Items from a data source:
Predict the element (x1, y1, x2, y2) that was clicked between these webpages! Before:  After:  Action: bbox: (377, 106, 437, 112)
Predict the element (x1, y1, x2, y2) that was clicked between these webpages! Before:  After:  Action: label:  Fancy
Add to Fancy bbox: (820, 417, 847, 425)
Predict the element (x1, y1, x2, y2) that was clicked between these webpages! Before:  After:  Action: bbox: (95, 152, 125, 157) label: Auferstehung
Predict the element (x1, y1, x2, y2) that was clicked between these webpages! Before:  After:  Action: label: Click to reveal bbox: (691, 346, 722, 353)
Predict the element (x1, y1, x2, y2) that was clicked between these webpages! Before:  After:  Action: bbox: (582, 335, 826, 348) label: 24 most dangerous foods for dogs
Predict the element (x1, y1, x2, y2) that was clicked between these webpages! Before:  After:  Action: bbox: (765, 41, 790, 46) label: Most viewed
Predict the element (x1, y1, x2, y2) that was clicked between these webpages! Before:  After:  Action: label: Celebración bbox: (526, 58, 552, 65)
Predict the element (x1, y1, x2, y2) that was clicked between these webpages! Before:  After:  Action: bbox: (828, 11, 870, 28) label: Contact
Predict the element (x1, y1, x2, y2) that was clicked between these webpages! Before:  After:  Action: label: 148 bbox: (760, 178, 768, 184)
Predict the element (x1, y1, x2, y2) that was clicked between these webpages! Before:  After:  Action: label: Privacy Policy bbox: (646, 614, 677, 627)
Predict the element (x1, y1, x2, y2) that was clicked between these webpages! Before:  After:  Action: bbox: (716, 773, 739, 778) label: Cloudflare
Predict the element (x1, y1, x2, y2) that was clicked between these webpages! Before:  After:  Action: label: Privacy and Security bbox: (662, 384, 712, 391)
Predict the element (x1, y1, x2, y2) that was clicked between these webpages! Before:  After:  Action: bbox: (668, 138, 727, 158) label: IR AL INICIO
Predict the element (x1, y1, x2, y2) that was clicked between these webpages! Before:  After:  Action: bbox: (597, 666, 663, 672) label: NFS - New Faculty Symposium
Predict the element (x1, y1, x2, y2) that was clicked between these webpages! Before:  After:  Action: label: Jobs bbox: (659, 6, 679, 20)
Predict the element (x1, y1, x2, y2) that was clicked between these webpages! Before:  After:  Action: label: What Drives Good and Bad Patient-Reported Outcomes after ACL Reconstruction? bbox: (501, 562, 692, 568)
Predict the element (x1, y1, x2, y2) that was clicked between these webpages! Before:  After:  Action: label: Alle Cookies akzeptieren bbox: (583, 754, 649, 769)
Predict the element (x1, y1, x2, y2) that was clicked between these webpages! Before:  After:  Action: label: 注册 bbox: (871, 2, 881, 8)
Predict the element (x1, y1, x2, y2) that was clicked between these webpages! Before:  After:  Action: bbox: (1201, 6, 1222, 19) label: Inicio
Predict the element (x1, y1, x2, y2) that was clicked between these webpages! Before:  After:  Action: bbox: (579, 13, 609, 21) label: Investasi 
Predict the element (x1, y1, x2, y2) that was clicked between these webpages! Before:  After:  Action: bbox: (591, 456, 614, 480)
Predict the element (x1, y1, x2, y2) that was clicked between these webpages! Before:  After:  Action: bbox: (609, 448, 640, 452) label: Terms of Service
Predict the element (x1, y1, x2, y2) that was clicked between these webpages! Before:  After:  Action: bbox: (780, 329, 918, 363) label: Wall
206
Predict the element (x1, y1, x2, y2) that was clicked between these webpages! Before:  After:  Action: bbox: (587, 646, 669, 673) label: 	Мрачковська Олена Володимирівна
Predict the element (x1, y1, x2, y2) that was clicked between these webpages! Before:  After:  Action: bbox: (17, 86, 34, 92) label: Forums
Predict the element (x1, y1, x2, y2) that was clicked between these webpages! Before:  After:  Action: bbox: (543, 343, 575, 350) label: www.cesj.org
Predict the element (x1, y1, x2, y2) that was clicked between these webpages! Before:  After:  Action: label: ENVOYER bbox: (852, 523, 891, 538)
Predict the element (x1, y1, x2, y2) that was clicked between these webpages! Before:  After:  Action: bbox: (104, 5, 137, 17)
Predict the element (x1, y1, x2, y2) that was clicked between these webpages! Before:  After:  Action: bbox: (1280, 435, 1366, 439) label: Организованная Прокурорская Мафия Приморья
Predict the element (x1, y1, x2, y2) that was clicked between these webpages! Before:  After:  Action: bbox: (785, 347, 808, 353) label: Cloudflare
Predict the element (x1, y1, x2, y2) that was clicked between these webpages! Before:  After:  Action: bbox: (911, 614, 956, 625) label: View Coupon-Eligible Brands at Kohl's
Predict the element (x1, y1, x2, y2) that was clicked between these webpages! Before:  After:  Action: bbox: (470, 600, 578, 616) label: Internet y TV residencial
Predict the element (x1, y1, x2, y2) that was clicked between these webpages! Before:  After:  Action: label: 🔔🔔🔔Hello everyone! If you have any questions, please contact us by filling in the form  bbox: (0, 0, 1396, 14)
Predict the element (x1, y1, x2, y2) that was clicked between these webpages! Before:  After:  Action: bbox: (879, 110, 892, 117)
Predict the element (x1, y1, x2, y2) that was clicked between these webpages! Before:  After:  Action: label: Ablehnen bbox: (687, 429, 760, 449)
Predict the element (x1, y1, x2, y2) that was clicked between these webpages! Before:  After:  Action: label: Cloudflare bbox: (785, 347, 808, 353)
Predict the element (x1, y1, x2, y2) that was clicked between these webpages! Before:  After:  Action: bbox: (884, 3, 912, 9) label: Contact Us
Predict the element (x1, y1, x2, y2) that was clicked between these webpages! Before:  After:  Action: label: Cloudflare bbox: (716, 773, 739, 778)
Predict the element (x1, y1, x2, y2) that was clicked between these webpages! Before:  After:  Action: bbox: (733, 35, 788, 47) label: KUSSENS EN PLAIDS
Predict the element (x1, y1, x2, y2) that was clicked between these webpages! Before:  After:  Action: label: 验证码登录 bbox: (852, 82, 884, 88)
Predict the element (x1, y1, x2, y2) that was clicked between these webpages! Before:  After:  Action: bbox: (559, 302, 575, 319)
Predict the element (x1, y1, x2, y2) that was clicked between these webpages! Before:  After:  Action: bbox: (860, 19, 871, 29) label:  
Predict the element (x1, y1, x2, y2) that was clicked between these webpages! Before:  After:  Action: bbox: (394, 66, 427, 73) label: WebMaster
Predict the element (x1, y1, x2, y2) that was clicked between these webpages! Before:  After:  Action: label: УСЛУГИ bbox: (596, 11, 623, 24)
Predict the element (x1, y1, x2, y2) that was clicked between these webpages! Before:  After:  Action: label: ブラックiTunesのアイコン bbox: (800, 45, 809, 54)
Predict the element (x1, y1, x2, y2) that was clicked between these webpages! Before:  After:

> [Directions]
Edit every row so that "these webpages" becomes "the two pages", leaving everything else unchanged.

> [Response for this exercise]
Predict the element (x1, y1, x2, y2) that was clicked between the two pages! Before:  After:  Action: bbox: (377, 106, 437, 112)
Predict the element (x1, y1, x2, y2) that was clicked between the two pages! Before:  After:  Action: label:  Fancy
Add to Fancy bbox: (820, 417, 847, 425)
Predict the element (x1, y1, x2, y2) that was clicked between the two pages! Before:  After:  Action: bbox: (95, 152, 125, 157) label: Auferstehung
Predict the element (x1, y1, x2, y2) that was clicked between the two pages! Before:  After:  Action: label: Click to reveal bbox: (691, 346, 722, 353)
Predict the element (x1, y1, x2, y2) that was clicked between the two pages! Before:  After:  Action: bbox: (582, 335, 826, 348) label: 24 most dangerous foods for dogs
Predict the element (x1, y1, x2, y2) that was clicked between the two pages! Before:  After:  Action: bbox: (765, 41, 790, 46) label: Most viewed
Predict the element (x1, y1, x2, y2) that was clicked between the two pages! Before:  After:  Action: label: Celebración bbox: (526, 58, 552, 65)
Predict the element (x1, y1, x2, y2) that was clicked between the two pages! Before:  After:  Action: bbox: (828, 11, 870, 28) label: Contact
Predict the element (x1, y1, x2, y2) that was clicked between the two pages! Before:  After:  Action: label: 148 bbox: (760, 178, 768, 184)
Predict the element (x1, y1, x2, y2) that was clicked between the two pages! Before:  After:  Action: label: Privacy Policy bbox: (646, 614, 677, 627)
Predict the element (x1, y1, x2, y2) that was clicked between the two pages! Before:  After:  Action: bbox: (716, 773, 739, 778) label: Cloudflare
Predict the element (x1, y1, x2, y2) that was clicked between the two pages! Before:  After:  Action: label: Privacy and Security bbox: (662, 384, 712, 391)
Predict the element (x1, y1, x2, y2) that was clicked between the two pages! Before:  After:  Action: bbox: (668, 138, 727, 158) label: IR AL INICIO
Predict the element (x1, y1, x2, y2) that was clicked between the two pages! Before:  After:  Action: bbox: (597, 666, 663, 672) label: NFS - New Faculty Symposium
Predict the element (x1, y1, x2, y2) that was clicked between the two pages! Before:  After:  Action: label: Jobs bbox: (659, 6, 679, 20)
Predict the element (x1, y1, x2, y2) that was clicked between the two pages! Before:  After:  Action: label: What Drives Good and Bad Patient-Reported Outcomes after ACL Reconstruction? bbox: (501, 562, 692, 568)
Predict the element (x1, y1, x2, y2) that was clicked between the two pages! Before:  After:  Action: label: Alle Cookies akzeptieren bbox: (583, 754, 649, 769)
Predict the element (x1, y1, x2, y2) that was clicked between the two pages! Before:  After:  Action: label: 注册 bbox: (871, 2, 881, 8)
Predict the element (x1, y1, x2, y2) that was clicked between the two pages! Before:  After:  Action: bbox: (1201, 6, 1222, 19) label: Inicio
Predict the element (x1, y1, x2, y2) that was clicked between the two pages! Before:  After:  Action: bbox: (579, 13, 609, 21) label: Investasi 
Predict the element (x1, y1, x2, y2) that was clicked between the two pages! Before:  After:  Action: bbox: (591, 456, 614, 480)
Predict the element (x1, y1, x2, y2) that was clicked between the two pages! Before:  After:  Action: bbox: (609, 448, 640, 452) label: Terms of Service
Predict the element (x1, y1, x2, y2) that was clicked between the two pages! Before:  After:  Action: bbox: (780, 329, 918, 363) label: Wall
206
Predict the element (x1, y1, x2, y2) that was clicked between the two pages! Before:  After:  Action: bbox: (587, 646, 669, 673) label: 	Мрачковська Олена Володимирівна
Predict the element (x1, y1, x2, y2) that was clicked between the two pages! Before:  After:  Action: bbox: (17, 86, 34, 92) label: Forums
Predict the element (x1, y1, x2, y2) that was clicked between the two pages! Before:  After:  Action: bbox: (543, 343, 575, 350) label: www.cesj.org
Predict the element (x1, y1, x2, y2) that was clicked between the two pages! Before:  After:  Action: label: ENVOYER bbox: (852, 523, 891, 538)
Predict the element (x1, y1, x2, y2) that was clicked between the two pages! Before:  After:  Action: bbox: (104, 5, 137, 17)
Predict the element (x1, y1, x2, y2) that was clicked between the two pages! Before:  After:  Action: bbox: (1280, 435, 1366, 439) label: Организованная Прокурорская Мафия Приморья
Predict the element (x1, y1, x2, y2) that was clicked between the two pages! Before:  After:  Action: bbox: (785, 347, 808, 353) label: Cloudflare
Predict the element (x1, y1, x2, y2) that was clicked between the two pages! Before:  After:  Action: bbox: (911, 614, 956, 625) label: View Coupon-Eligible Brands at Kohl's
Predict the element (x1, y1, x2, y2) that was clicked between the two pages! Before:  After:  Action: bbox: (470, 600, 578, 616) label: Internet y TV residencial
Predict the element (x1, y1, x2, y2) that was clicked between the two pages! Before:  After:  Action: label: 🔔🔔🔔Hello everyone! If you have any questions, please contact us by filling in the form  bbox: (0, 0, 1396, 14)
Predict the element (x1, y1, x2, y2) that was clicked between the two pages! Before:  After:  Action: bbox: (879, 110, 892, 117)
Predict the element (x1, y1, x2, y2) that was clicked between the two pages! Before:  After:  Action: label: Ablehnen bbox: (687, 429, 760, 449)
Predict the element (x1, y1, x2, y2) that was clicked between the two pages! Before:  After:  Action: label: Cloudflare bbox: (785, 347, 808, 353)
Predict the element (x1, y1, x2, y2) that was clicked between the two pages! Before:  After:  Action: bbox: (884, 3, 912, 9) label: Contact Us
Predict the element (x1, y1, x2, y2) that was clicked between the two pages! Before:  After:  Action: label: Cloudflare bbox: (716, 773, 739, 778)
Predict the element (x1, y1, x2, y2) that was clicked between the two pages! Before:  After:  Action: bbox: (733, 35, 788, 47) label: KUSSENS EN PLAIDS
Predict the element (x1, y1, x2, y2) that was clicked between the two pages! Before:  After:  Action: label: 验证码登录 bbox: (852, 82, 884, 88)
Predict the element (x1, y1, x2, y2) that was clicked between the two pages! Before:  After:  Action: bbox: (559, 302, 575, 319)
Predict the element (x1, y1, x2, y2) that was clicked between the two pages! Before:  After:  Action: bbox: (860, 19, 871, 29) label:  
Predict the element (x1, y1, x2, y2) that was clicked between the two pages! Before:  After:  Action: bbox: (394, 66, 427, 73) label: WebMaster
Predict the element (x1, y1, x2, y2) that was clicked between the two pages! Before:  After:  Action: label: УСЛУГИ bbox: (596, 11, 623, 24)
Predict the element (x1, y1, x2, y2) that was clicked between the two pages! Before:  After:  Action: label: ブラックiTunesのアイコン bbox: (800, 45, 809, 54)
Predict the element (x1, y1, x2, y2) that was clicked between the two pages! Before:  After:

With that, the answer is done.